• Exercise brief:
Recast the entries below as a two-column CSV with the header columns input and output, one row per entry. Put each entry's text in input and its answer in output, quote every field, replace line breaks with spaces, and leave the pictures out.

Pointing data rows
########

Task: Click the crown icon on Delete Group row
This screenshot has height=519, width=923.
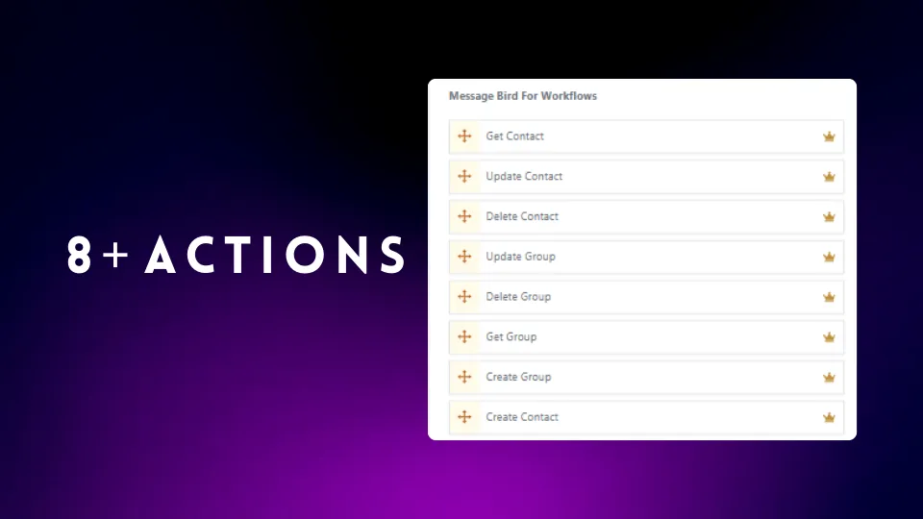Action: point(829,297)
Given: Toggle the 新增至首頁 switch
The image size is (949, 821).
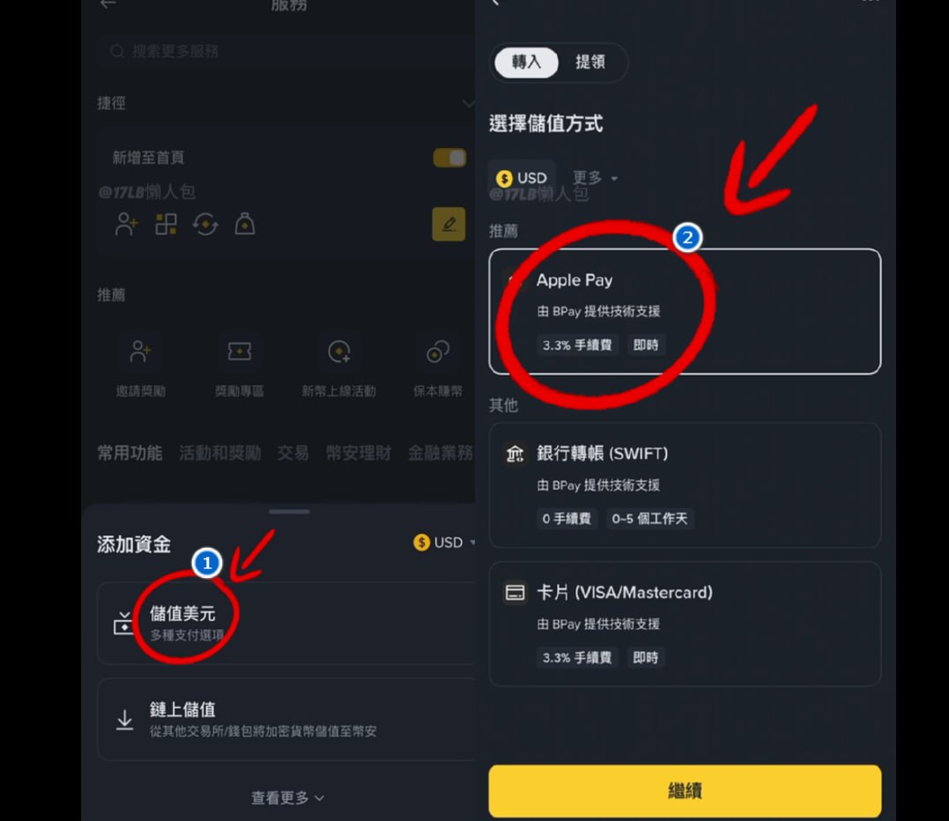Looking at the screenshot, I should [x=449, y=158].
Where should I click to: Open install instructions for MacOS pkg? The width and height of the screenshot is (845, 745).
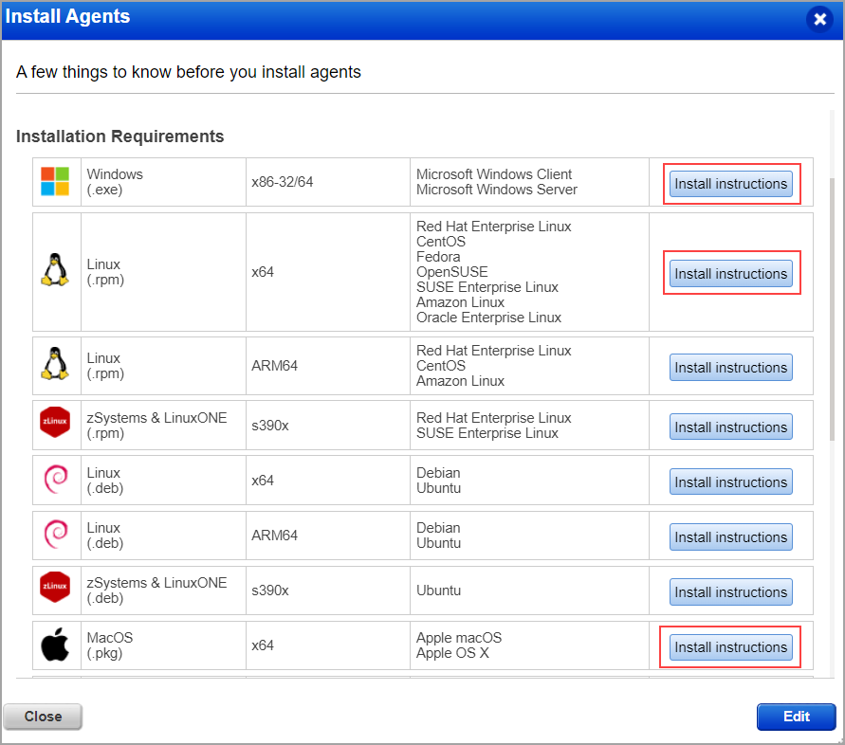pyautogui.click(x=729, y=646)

########

• Complete answer:
input,output
"Task: Click the crown icon on Delete Group row This screenshot has height=519, width=923.","Action: point(829,297)"
"Given: Toggle the 新增至首頁 switch The image size is (949, 821).","Looking at the screenshot, I should [x=449, y=158]."
"Where should I click to: Open install instructions for MacOS pkg? The width and height of the screenshot is (845, 745).","pyautogui.click(x=729, y=646)"